## STORED ROWS

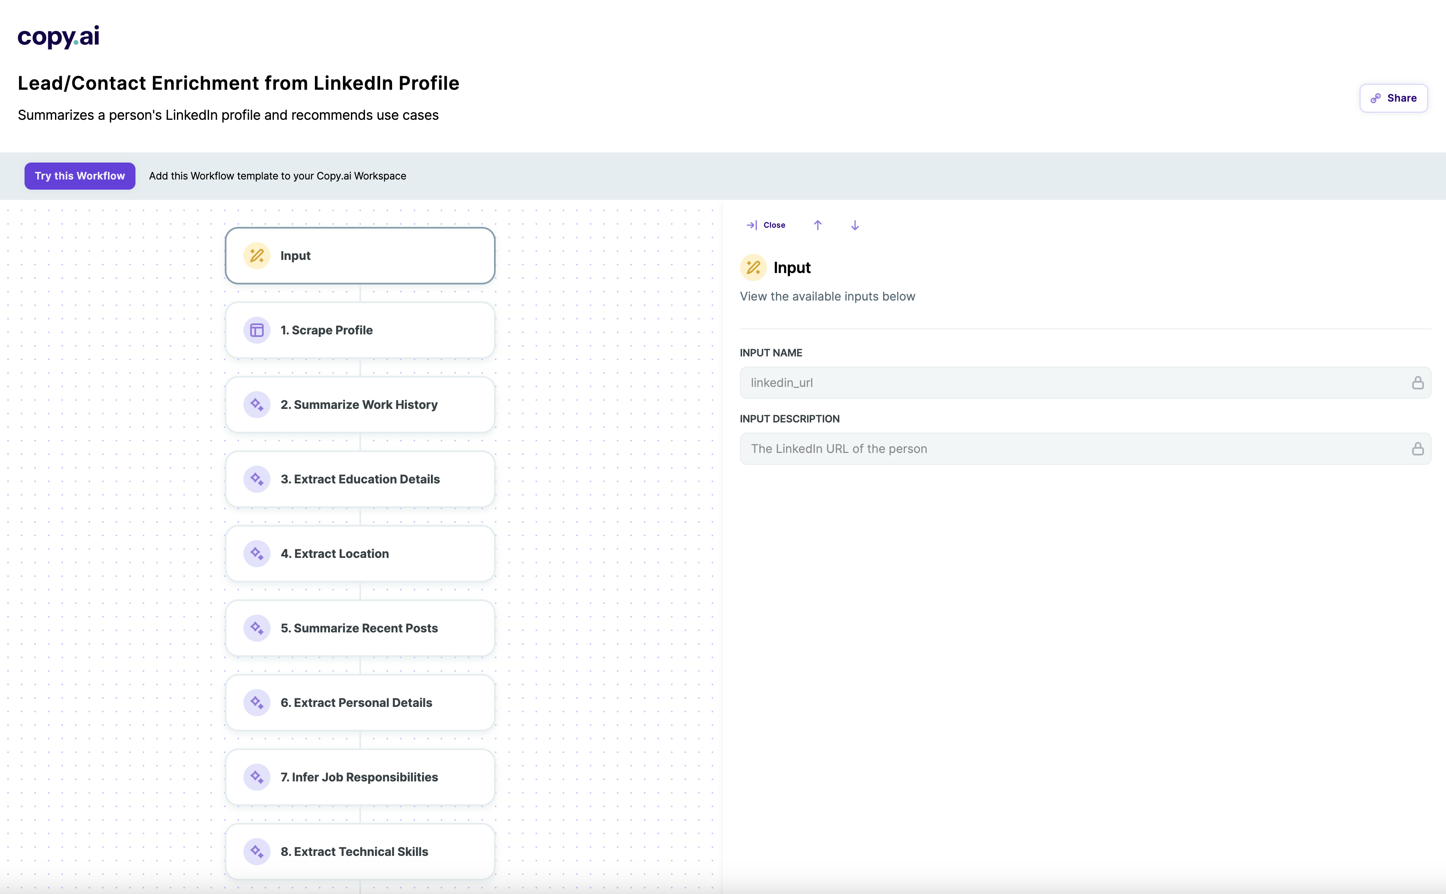Click the sparkle icon on Extract Location step
This screenshot has height=894, width=1446.
pos(257,553)
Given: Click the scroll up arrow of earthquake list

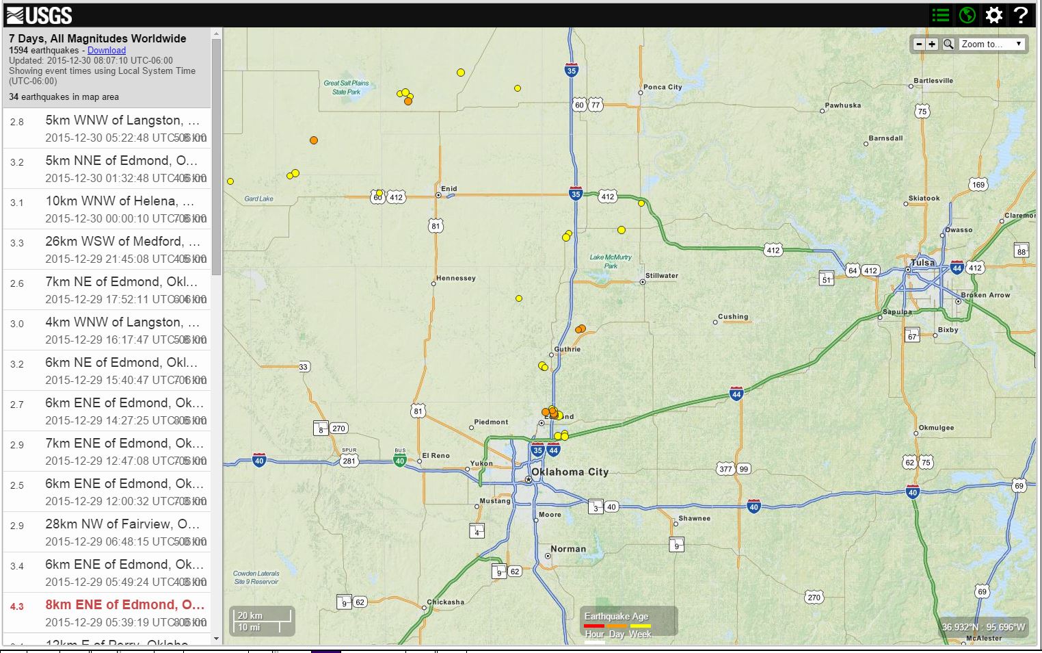Looking at the screenshot, I should click(217, 34).
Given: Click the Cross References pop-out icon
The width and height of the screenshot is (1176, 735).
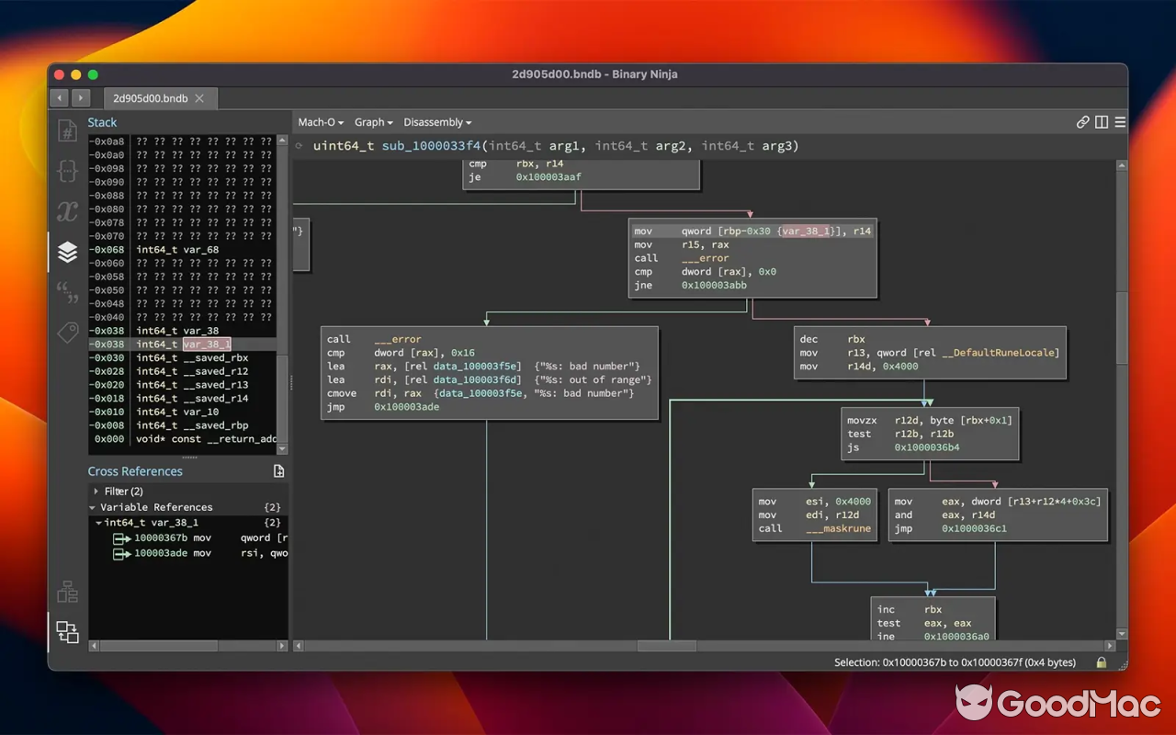Looking at the screenshot, I should pos(278,470).
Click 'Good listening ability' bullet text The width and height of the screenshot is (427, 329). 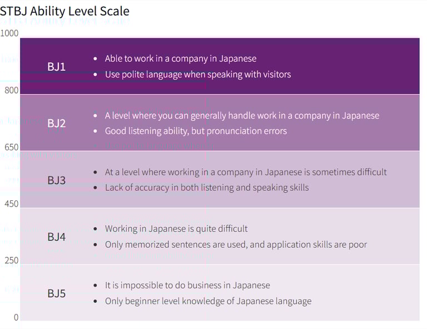click(x=196, y=131)
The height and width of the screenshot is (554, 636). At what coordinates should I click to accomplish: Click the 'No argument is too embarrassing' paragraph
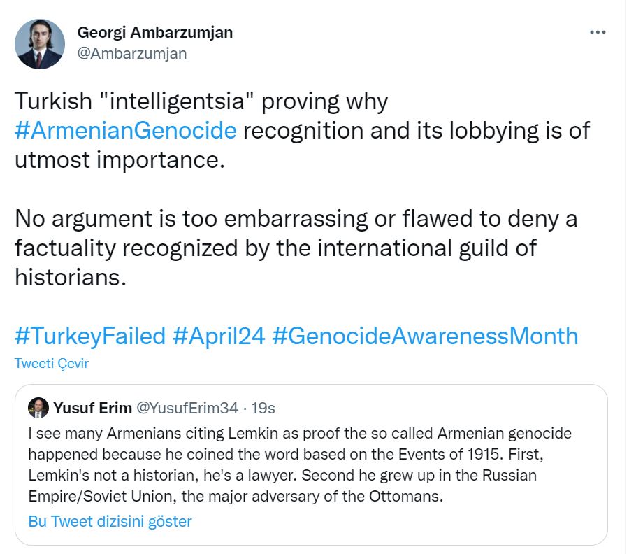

## WHAT YOU WILL DO
Write out the data above word for word, starting at the line that contains "Given: Click the scroll" and stopping after the line that contains "Looking at the screenshot, I should pos(278,470).". Leave the pictures out.

## FINAL RESULT
Given: Click the scroll up arrow of earthquake list

Looking at the screenshot, I should click(217, 34).
Given: Click the Cross References pop-out icon
The width and height of the screenshot is (1176, 735).
Looking at the screenshot, I should pos(278,470).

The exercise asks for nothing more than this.